Born in Philadelphia, both parents were artists and teachers so Deery was exposed to art, creative thinking and travel from an early age. He moved to New York in 1998 to get his BFA from Pratt Institute (graduating in 2001) and later went back to Hunter College (2006) for a masters degree in Painting. Before graduate school, he started out with the urge to resist conformity but found himself beginning to overthink and over conceptualize, finally learning how to get out of his own way. Experimentation has always been an important part of his process navigating his way through many mediums and forms.
When writing about his work, critics often mention Redon, Klee, Morandi, Guston or others with a romantic tilt. As a self-proclaimed “alchemist with a brush” however, he has mined many visual languages of the past and much of his work is a process that often is more hermetic than referential. Thus, his work should not be compared to any particular genre rather as an amalgamation of a host of many genres.
This is not to say that he disagrees with the romantics and their love of nature and organic forms. What drives many of his visual influences, more than any style or artistic movement is how artists find form and rhythm in a nature that is subject to and embedded in an ever-increasing digitized future.

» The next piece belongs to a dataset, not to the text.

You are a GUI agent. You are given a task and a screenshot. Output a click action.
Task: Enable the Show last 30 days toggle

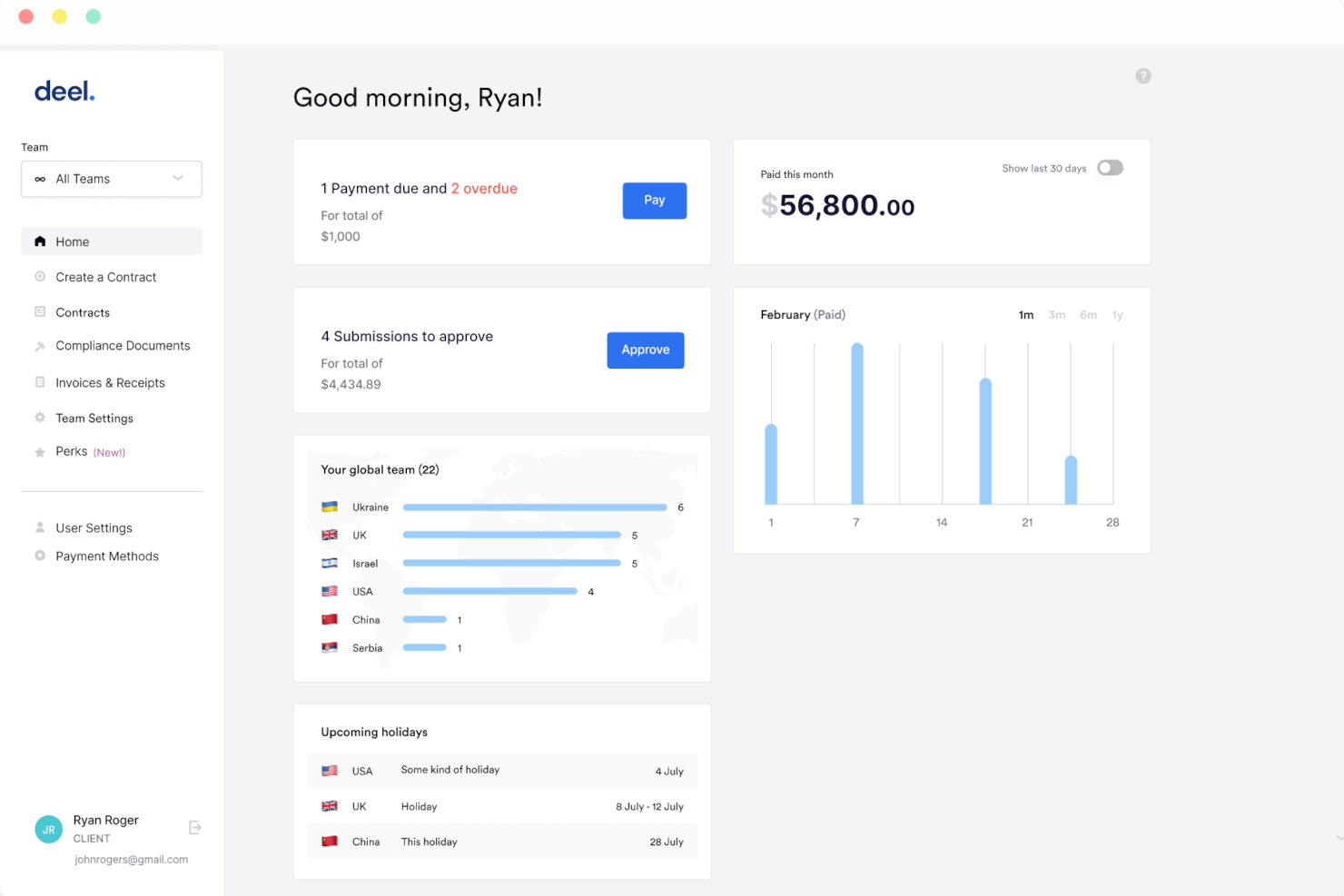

For Deery, the most challenging aspect of being an artist is to keep creating no matter what. Art does not provide immediate results, it takes time to develop a language, and is often looked upon as a commodity or some romantic subculture where people are only discovered after they die. Deery said, “art is as equally as important as science, philosophy, and economics as it was there in the beginning, in the caves, and there has never been a world that did not have some form of art.” He adds that we should reexamine the questions about who we are, what we value, and how we agree on what is beautiful. His art is not easy on the eyes and is beyond the frame of traditional beauty, but it embraces newer representations of beauty in art and in life.